*** Records for the exercise ***

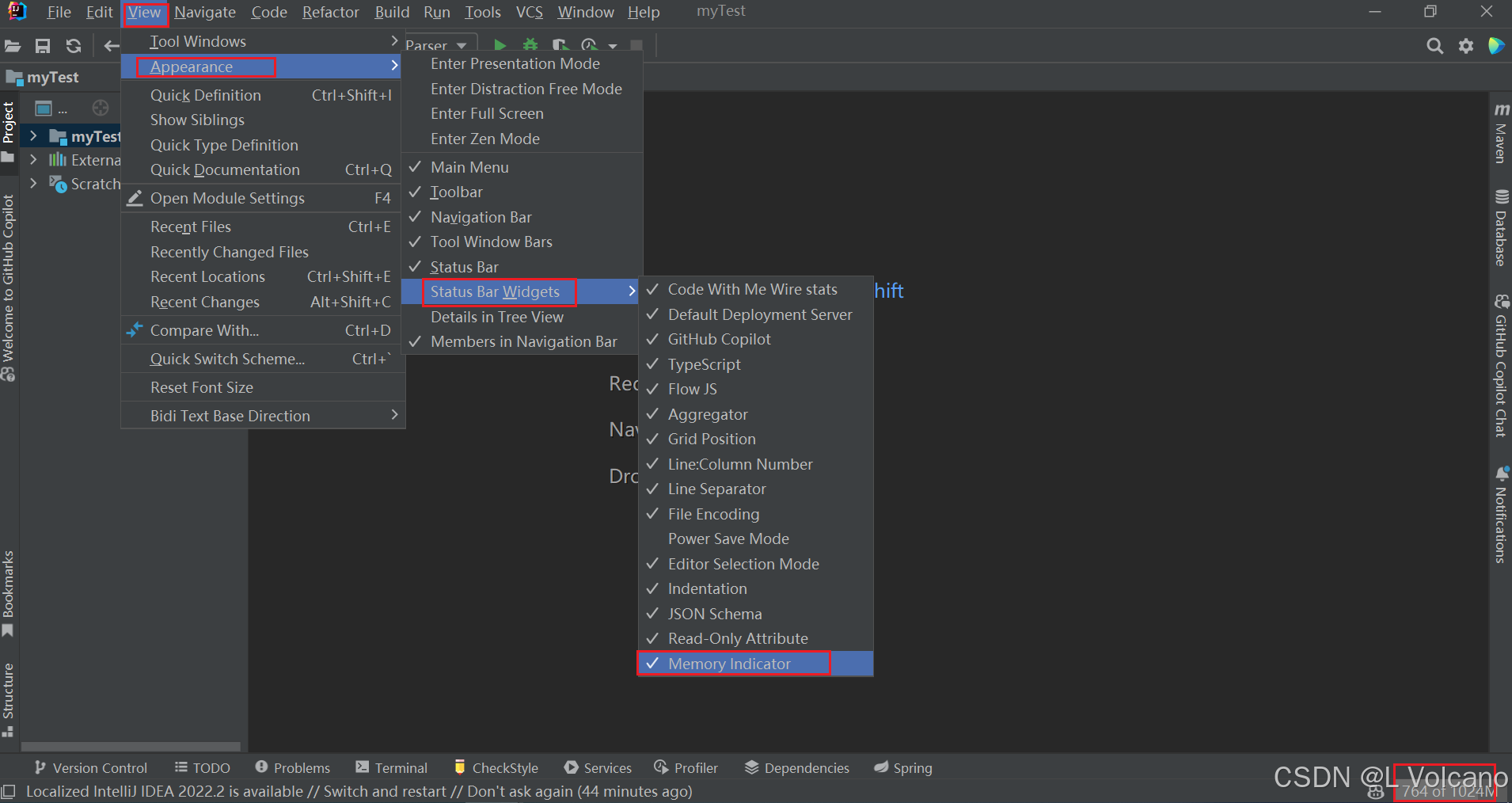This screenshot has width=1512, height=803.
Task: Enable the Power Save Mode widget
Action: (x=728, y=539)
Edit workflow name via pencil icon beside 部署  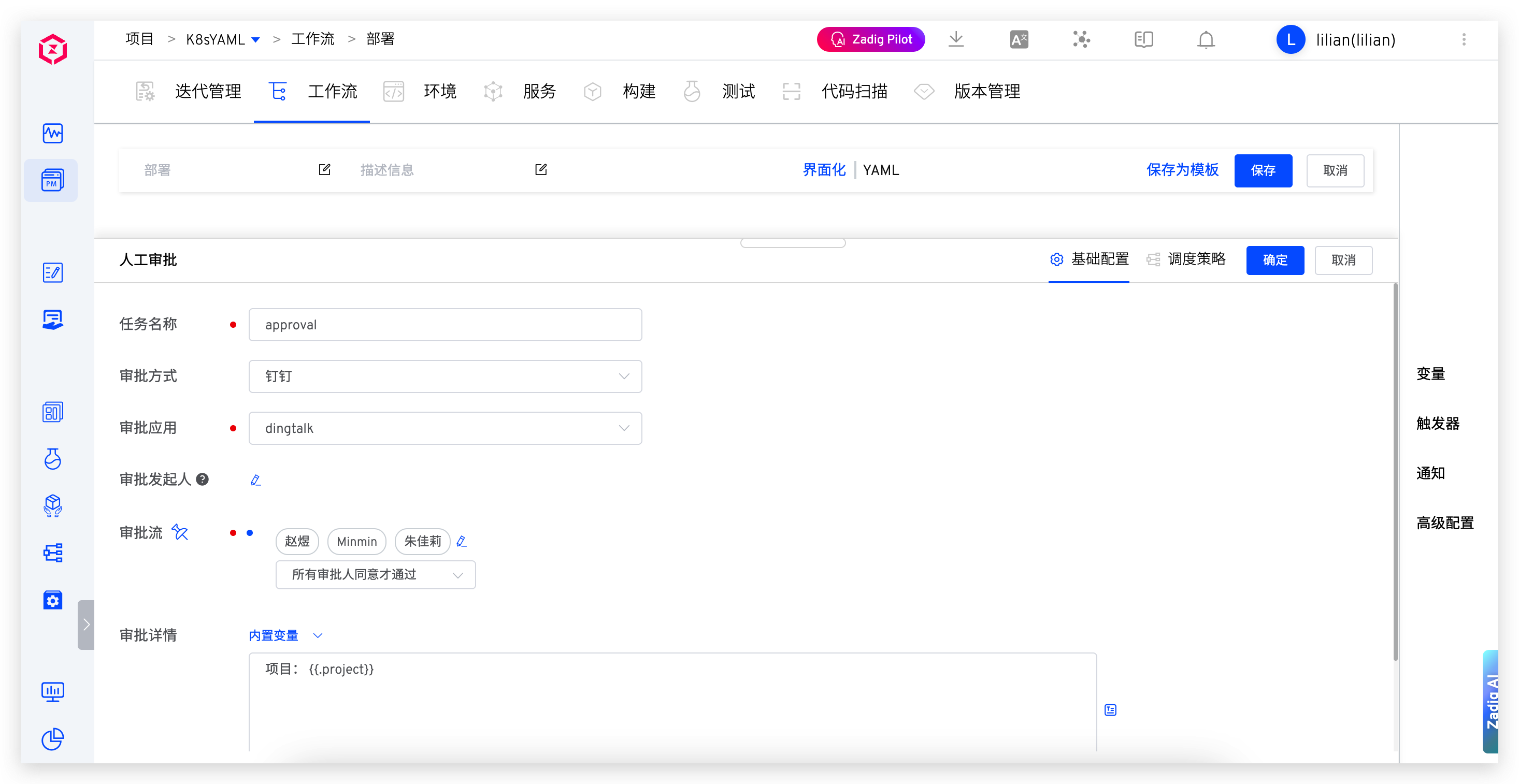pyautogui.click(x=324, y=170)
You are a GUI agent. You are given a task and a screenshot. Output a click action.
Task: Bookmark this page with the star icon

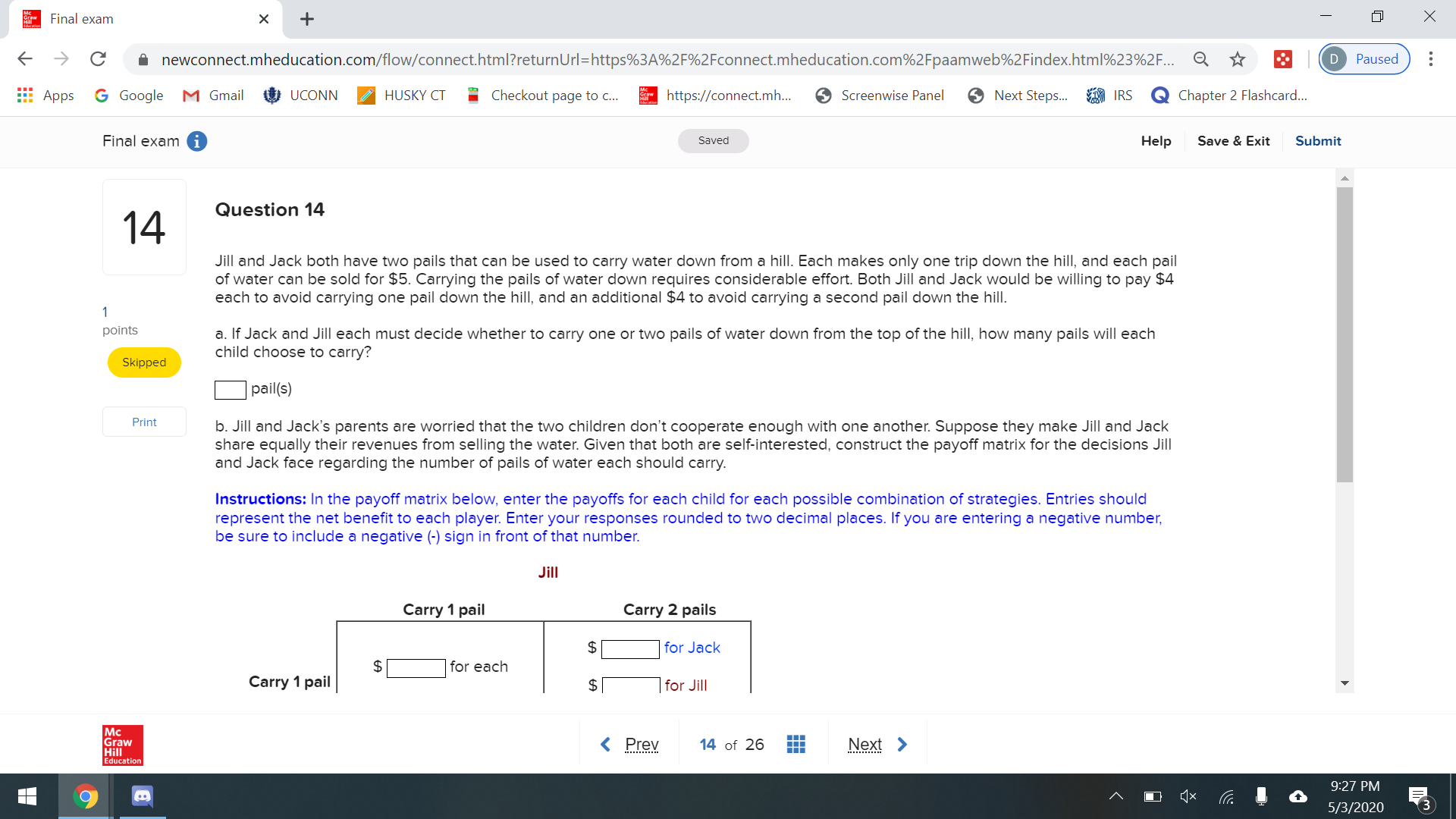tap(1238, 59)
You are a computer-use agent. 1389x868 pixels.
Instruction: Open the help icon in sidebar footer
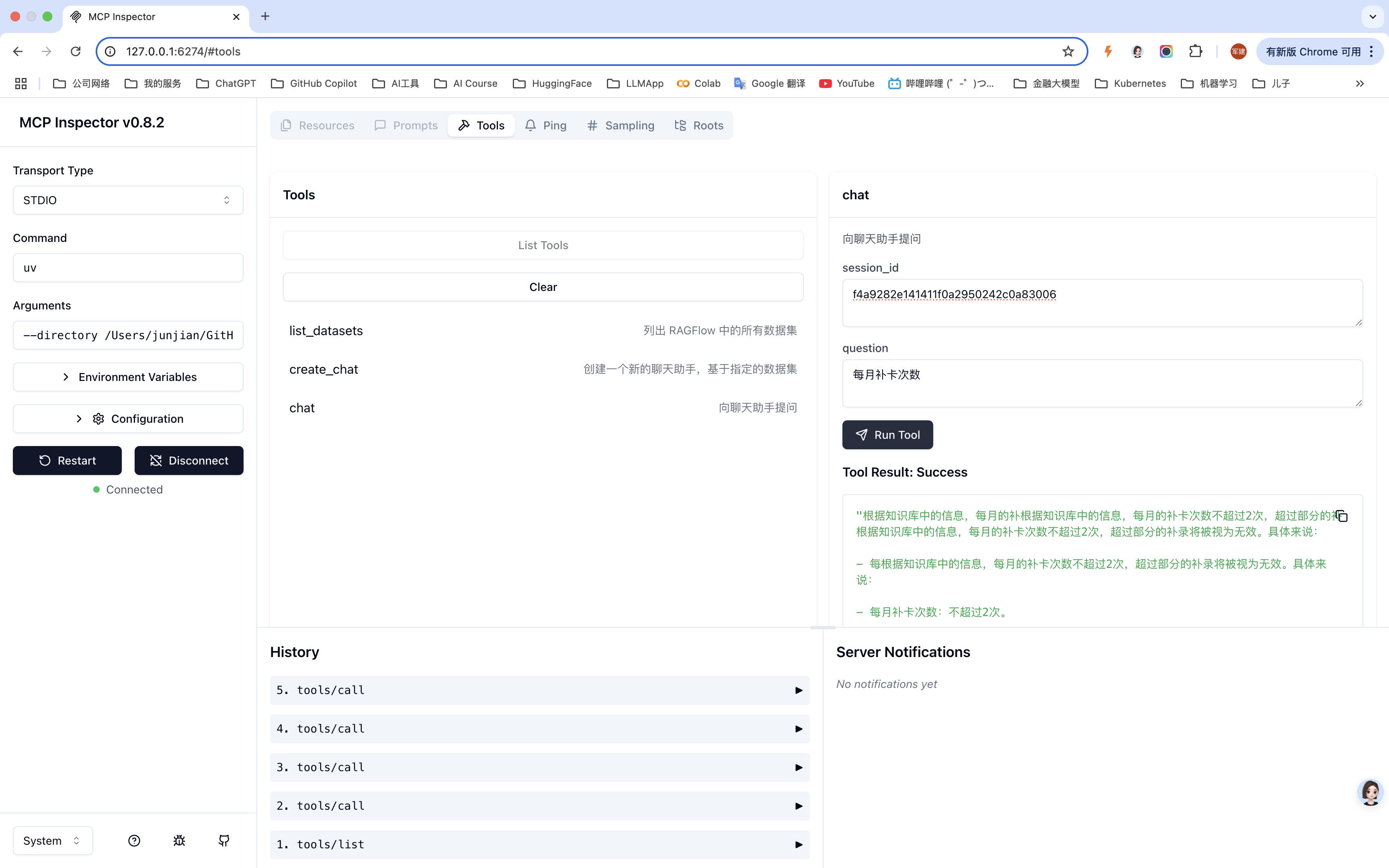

*** End of Records for the exercise ***

**Instructions for the task**
Because the copy must hold no pictures, return only the lines that run from the line containing "You are a computer-use" to the end of the data above, each exactly as it stands.

**Result**
You are a computer-use agent. 1389x868 pixels.
Instruction: Open the help icon in sidebar footer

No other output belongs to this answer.